Mazda USA’s BEV sales remain low in April 2023
Mazda North American Operations (MNAO), the North American arm of Japanese automobile giant Mazda Motor Corporation, has reported a considerable growth in its US sales amid its accelerating shift from ICEs to BEVs.
The Japanese manufacturer is one of the few premium brands that have been unable to sort out their electrification strategies to achieve at least a few per cent BEV share in their total sales.
However, the manufacturer is aware of the fact that such a state can't be allowed to prolong forever. Mazda is planning to produce and launch more electric vehicles in the years to come.
Mazda is obviously lagging far behind many of its competitors. For the time being, the manufacturer’s representatives believe that long-range BEVs are not sustainable.
In April this year, Mazda’s sales in the U.S. market increased 7.5 per cent year-over-year to 32,351 units. During the first four months (January to April) of the year, the company sold 120,735 units in the American market, which also represents an increase of 7.5 per cent from the corresponding period of last year.
It was actually the company’s best result in the last many months, but still 78 per cent down from the same period of 2022. In other words, the company is doing quite well in the ICE segment, but we can’t say that about its BEV sales.
Last month, the Japanese brand sold a total of 17 units of the all-electric Mazda MX-30 crossover SUV. The figure is obviously very small. It represents a decline of 78 per cent year-over-year and accounted for just a marginal 0.1 per cent of the brand’s total sales volume in the month under review. Still, it was the best month for the 2023 Mazda MX-30 in as many as 10 months.
In the January through April period, the company sold 32 units of the MX-30 in the U.S., 88 per cent less year-over-year. The model is actually available only in California.

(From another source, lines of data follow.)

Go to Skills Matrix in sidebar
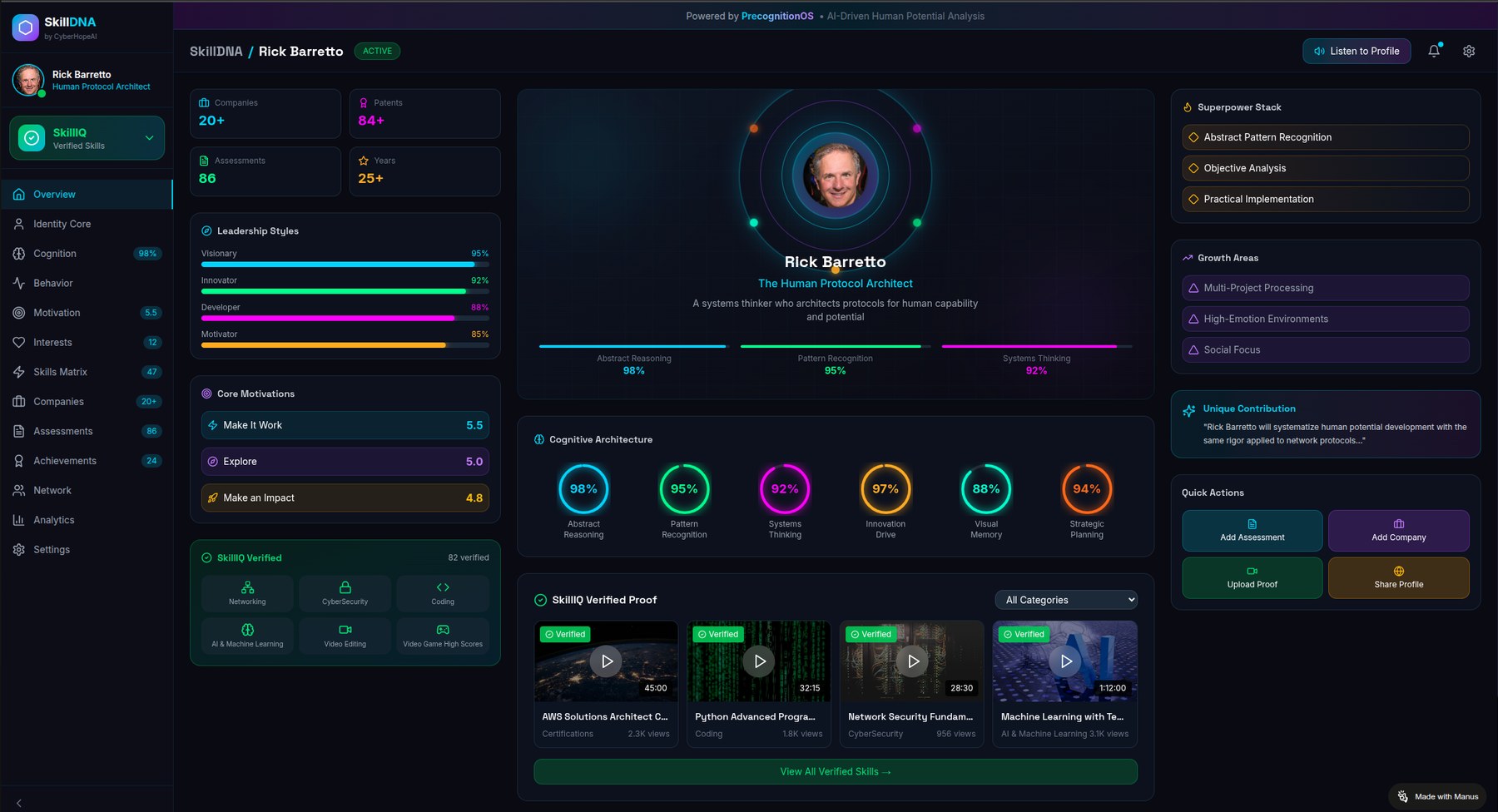Viewport: 1498px width, 812px height. click(60, 372)
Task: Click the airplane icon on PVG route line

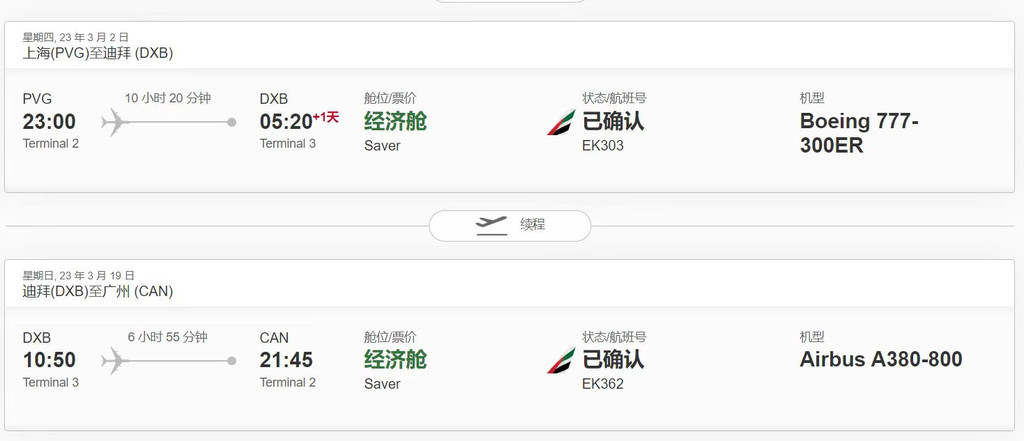Action: click(x=115, y=122)
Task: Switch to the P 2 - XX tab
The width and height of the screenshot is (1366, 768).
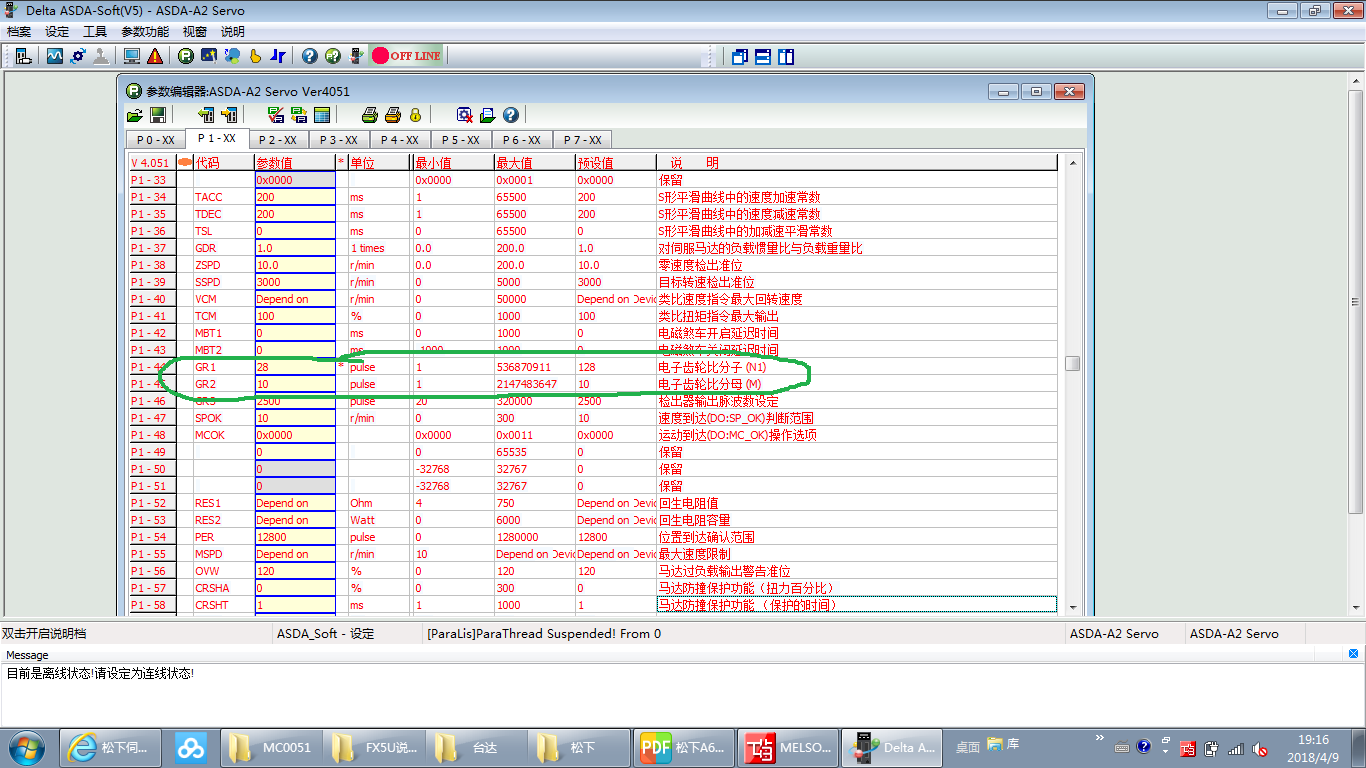Action: tap(277, 140)
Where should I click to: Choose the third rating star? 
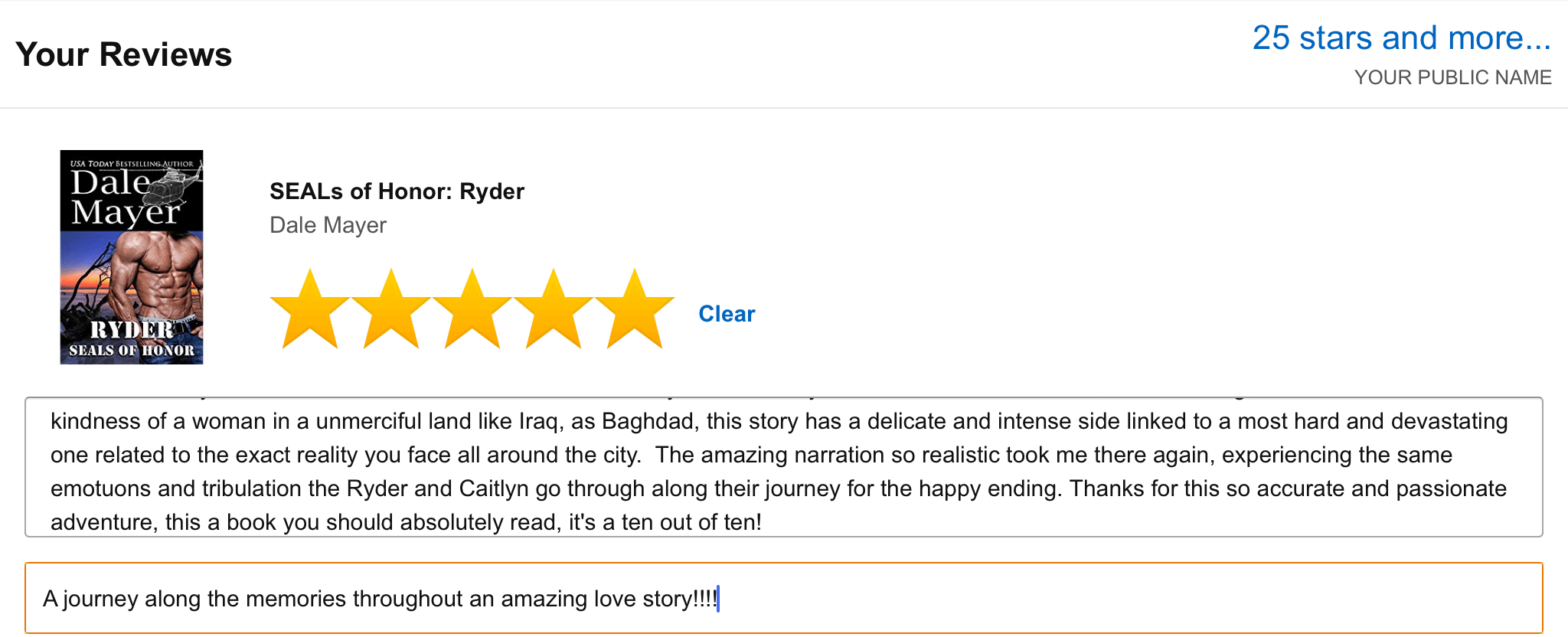pyautogui.click(x=472, y=311)
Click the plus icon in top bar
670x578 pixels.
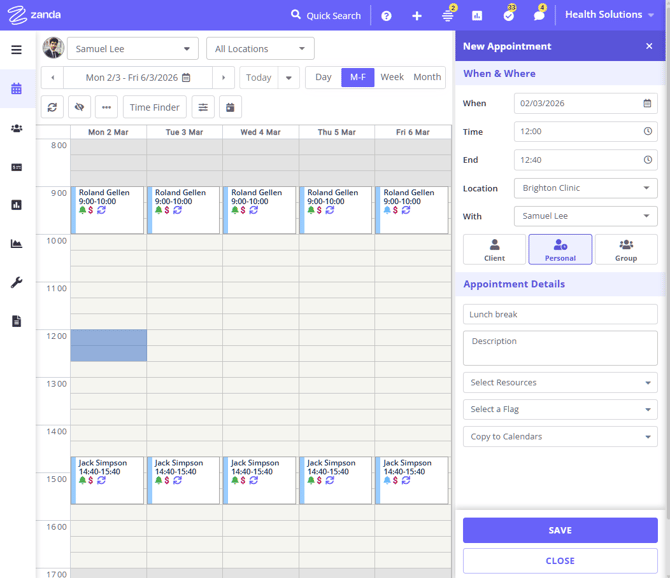(417, 16)
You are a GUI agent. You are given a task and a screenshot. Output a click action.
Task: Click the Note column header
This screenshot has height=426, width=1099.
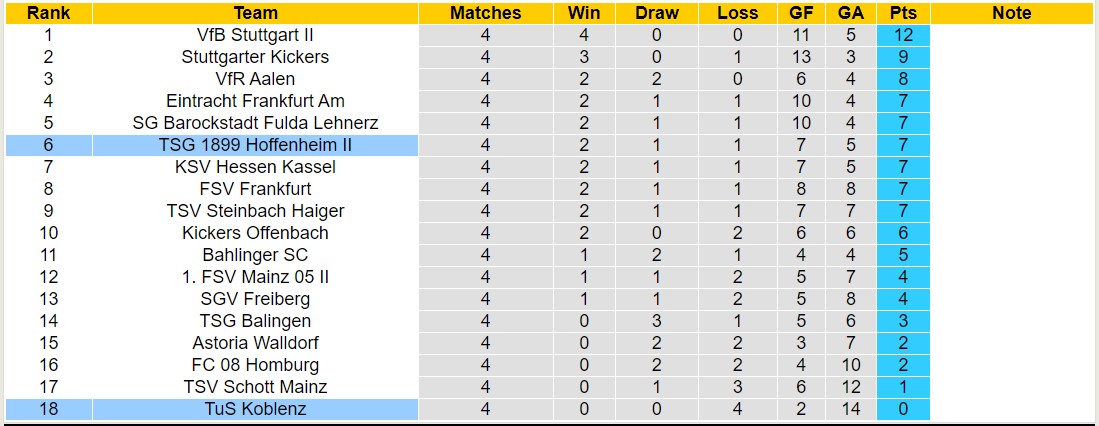point(1012,13)
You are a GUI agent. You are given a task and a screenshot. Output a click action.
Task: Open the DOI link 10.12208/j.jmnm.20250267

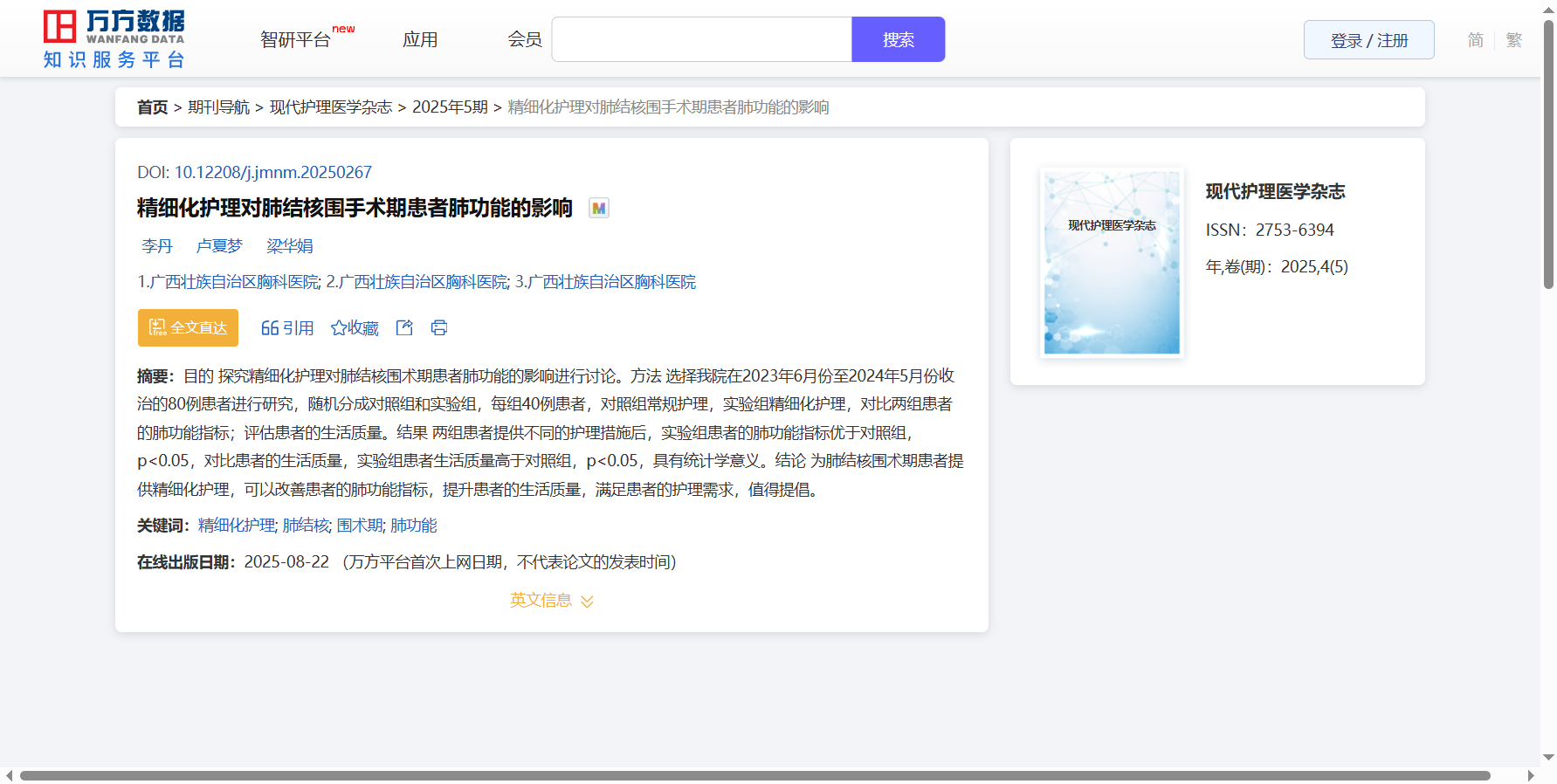272,172
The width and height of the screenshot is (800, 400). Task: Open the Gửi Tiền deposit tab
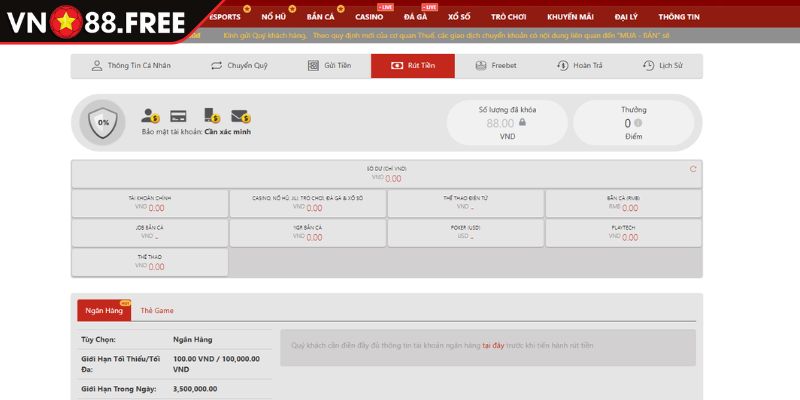[x=328, y=66]
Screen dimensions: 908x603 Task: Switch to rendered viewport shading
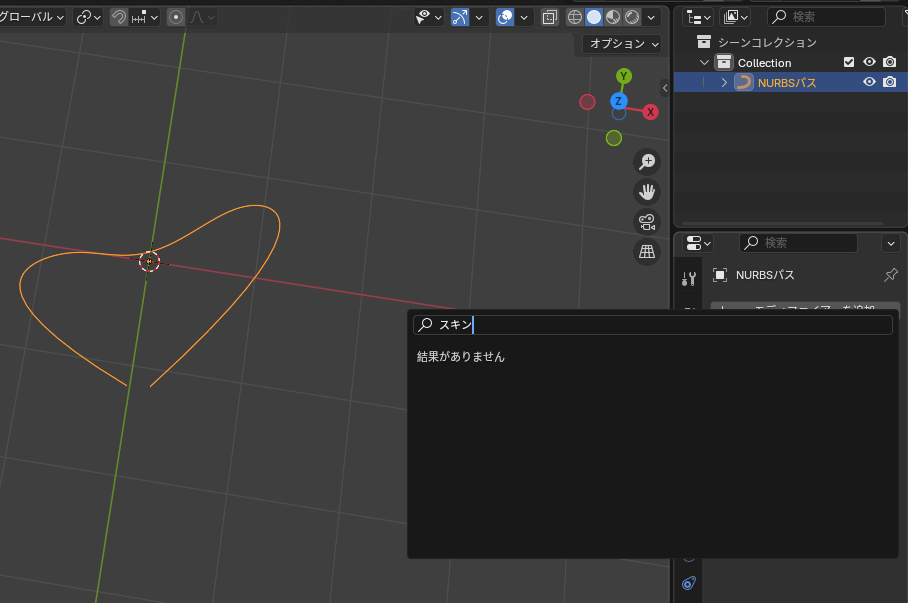(x=632, y=17)
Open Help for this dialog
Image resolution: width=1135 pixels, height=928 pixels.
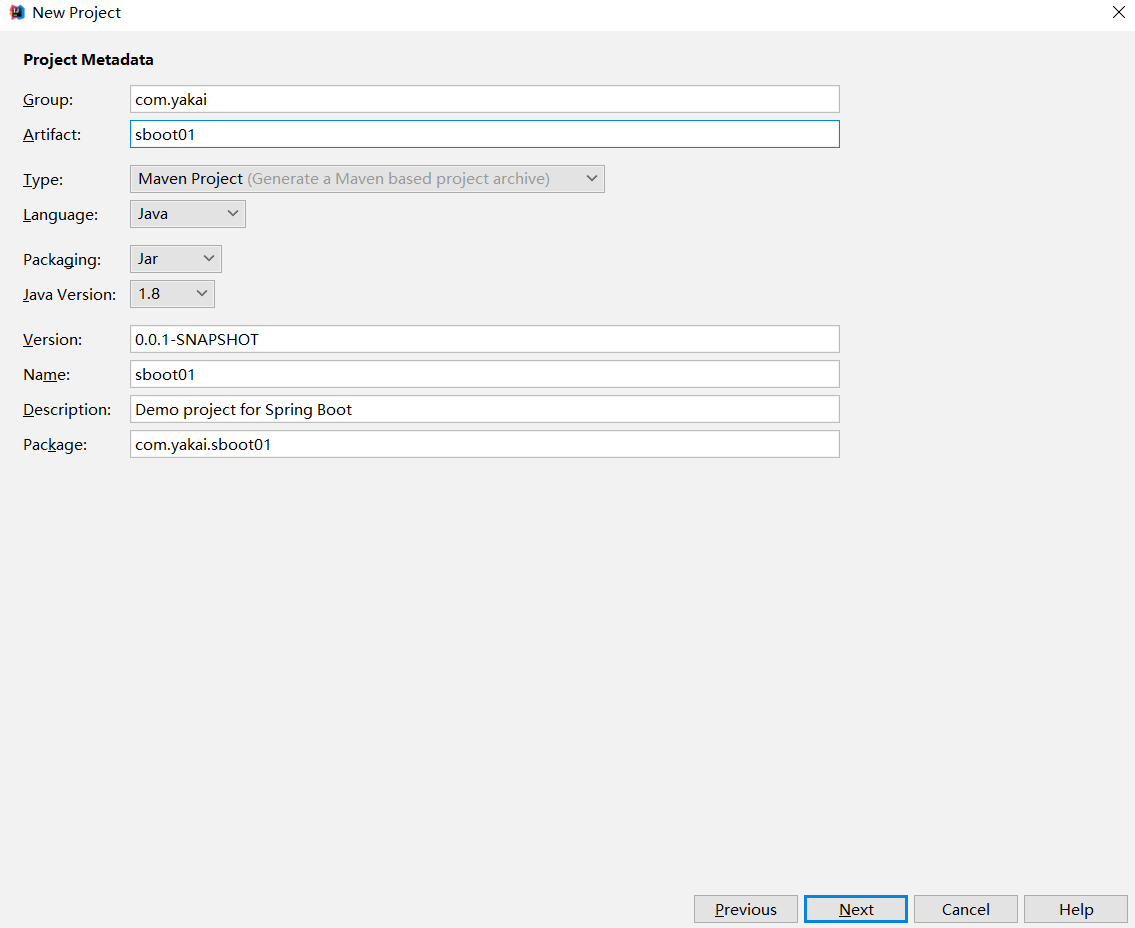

While we don't know whether the low sales of the electric SUV relate only to limited supply, it is an open secret that demand for this model is quite weak. One of the several reasons for the model’s low demand is its ineligibility for the $7,500 federal tax credit because it is an imported model. Priced at an MSRP of $34,110 (excluding destination charge of $1,275), the SUV is not expected to make any splash with becoming eligible for the $7,500 federal tax credit.